Frederique Constant Notify Horological Smartwatch
Spending around $650 more gets you the Frederique Constant Notify, the second coming of the brand’s original Horological Smartwatch concept. Like the Timex, there’s a lot a streamlining going on with the Notify, compared to its predecessor. Gone is the date/activity progress subdial of the original at six o’clock; now, activity is monitored by a scale in the middle of the dial, accessed by pressing in the crown. The hour hand aligns with either the sleep icon at four o’clock or the activity icon at eight o’clock (indicating which goal you’ve selected), while the minute hand circles the dial, stopping at the percentage of your goal you accomplished. Syncing is also as easy as a simple tap of the crown while the app is up.
Like the Timex, the corresponding app for the Frederique Constant tracks steps, distance, calories and length and quality of sleep; it too syncs with your smartphone’s time. However, Frederique Constant also added a second time zone function (activated by pressing the crown three times), and the watch will also vibrate to notify you if you have a call or a new email. Better news also if you’re a fitness buff — an additional app, SwissConnect Gym, is available to track weight goals and muscle-building exercises.

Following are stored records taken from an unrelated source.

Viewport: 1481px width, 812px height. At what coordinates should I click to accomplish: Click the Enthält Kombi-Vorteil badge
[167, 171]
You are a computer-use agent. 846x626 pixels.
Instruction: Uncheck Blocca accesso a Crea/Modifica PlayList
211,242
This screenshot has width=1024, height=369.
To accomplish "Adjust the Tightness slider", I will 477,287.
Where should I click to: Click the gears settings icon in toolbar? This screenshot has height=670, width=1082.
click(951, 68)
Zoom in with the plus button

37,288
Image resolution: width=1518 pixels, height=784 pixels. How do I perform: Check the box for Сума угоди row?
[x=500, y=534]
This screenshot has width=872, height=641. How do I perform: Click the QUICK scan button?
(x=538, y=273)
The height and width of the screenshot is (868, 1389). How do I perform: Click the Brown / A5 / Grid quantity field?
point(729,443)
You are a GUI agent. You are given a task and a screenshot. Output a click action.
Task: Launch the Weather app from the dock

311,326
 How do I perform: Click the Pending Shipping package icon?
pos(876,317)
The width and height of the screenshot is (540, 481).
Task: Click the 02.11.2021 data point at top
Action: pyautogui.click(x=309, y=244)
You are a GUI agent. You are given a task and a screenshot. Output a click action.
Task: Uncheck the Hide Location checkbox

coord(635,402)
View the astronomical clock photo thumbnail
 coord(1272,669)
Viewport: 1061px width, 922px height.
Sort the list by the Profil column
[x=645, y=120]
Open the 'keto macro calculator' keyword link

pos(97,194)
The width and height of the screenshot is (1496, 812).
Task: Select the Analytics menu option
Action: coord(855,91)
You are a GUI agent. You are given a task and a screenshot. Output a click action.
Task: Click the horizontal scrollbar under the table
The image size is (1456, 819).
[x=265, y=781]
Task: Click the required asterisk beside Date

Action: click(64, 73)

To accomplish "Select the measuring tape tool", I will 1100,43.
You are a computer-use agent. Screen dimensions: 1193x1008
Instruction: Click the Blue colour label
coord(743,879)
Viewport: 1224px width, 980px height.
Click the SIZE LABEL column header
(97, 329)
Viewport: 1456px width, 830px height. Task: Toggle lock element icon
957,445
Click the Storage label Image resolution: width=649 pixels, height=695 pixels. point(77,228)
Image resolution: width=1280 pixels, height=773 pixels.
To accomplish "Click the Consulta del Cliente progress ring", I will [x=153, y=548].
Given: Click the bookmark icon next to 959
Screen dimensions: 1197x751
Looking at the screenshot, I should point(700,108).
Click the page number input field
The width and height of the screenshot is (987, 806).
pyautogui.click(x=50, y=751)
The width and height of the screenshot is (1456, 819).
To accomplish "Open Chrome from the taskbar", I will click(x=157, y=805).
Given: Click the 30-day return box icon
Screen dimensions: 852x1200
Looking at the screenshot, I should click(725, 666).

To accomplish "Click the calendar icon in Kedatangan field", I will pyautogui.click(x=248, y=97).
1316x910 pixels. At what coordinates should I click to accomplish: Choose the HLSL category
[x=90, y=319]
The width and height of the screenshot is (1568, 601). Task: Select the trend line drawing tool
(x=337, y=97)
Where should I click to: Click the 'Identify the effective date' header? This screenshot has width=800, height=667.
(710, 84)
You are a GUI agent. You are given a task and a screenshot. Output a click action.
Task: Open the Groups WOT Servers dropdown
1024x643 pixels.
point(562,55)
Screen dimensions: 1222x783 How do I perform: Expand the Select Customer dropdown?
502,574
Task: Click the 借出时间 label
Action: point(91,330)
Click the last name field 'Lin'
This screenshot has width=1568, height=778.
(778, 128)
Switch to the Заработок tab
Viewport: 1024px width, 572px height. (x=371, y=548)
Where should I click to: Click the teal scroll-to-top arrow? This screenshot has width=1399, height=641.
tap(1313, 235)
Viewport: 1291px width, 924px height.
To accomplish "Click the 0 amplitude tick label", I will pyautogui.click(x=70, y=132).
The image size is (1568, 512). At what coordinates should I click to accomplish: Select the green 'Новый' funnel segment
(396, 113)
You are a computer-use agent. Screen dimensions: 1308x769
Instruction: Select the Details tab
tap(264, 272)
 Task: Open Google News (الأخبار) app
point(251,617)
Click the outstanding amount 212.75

The Frederique Constant also suffered from a less-than-perfect sensor, though to a lesser extent — a three-mile run on the treadmill clocked in at 2.8 miles on the watch. The bigger issue with the Frederique Constant is that to get the most out of any connected piece, you need to wear it all day, every day — and, while the Notify is fine as everyday wear, it’s not as comfortable for exercise and sleep. The Timex actually fared well during sleep and exercise because of its supremely comfortable rubber strap; the Frederique Constant has a stiffer leather strap that, while easy on the eyes, absorbed sweat during my workouts and was uncomfortable to sleep in. Investing in an additional steel bracelet, or a NATO or rubber strap for it wouldn’t be a bad idea.
Thing is, I genuinely enjoyed wearing both the Timex and the Frederique Constant. For all their foibles, they proved that the idea of dumb watches with smart features has legs.
So should you buy one? That depends. If you’re looking for basic health and fitness tracking and notifications, the current crop of hybrid smartwatches should suffice. I certainly appreciated the motivation that even a ballpark estimate of my daily caloric burn provided. If you’re looking for more functionality, though, it might be worth waiting, as the future looks pretty good. For example, the latest watch from Withings is the first to incorporate heart rate monitoring into the concept. Meanwhile, Fossil announced at this year’s CES that it would continue to invest in its own connected watch ventures, both hybrid and full-on smartwatches. And who knows what will get launched at Baselworld? It’s a space we intend to keep our eyes on this year, as should you.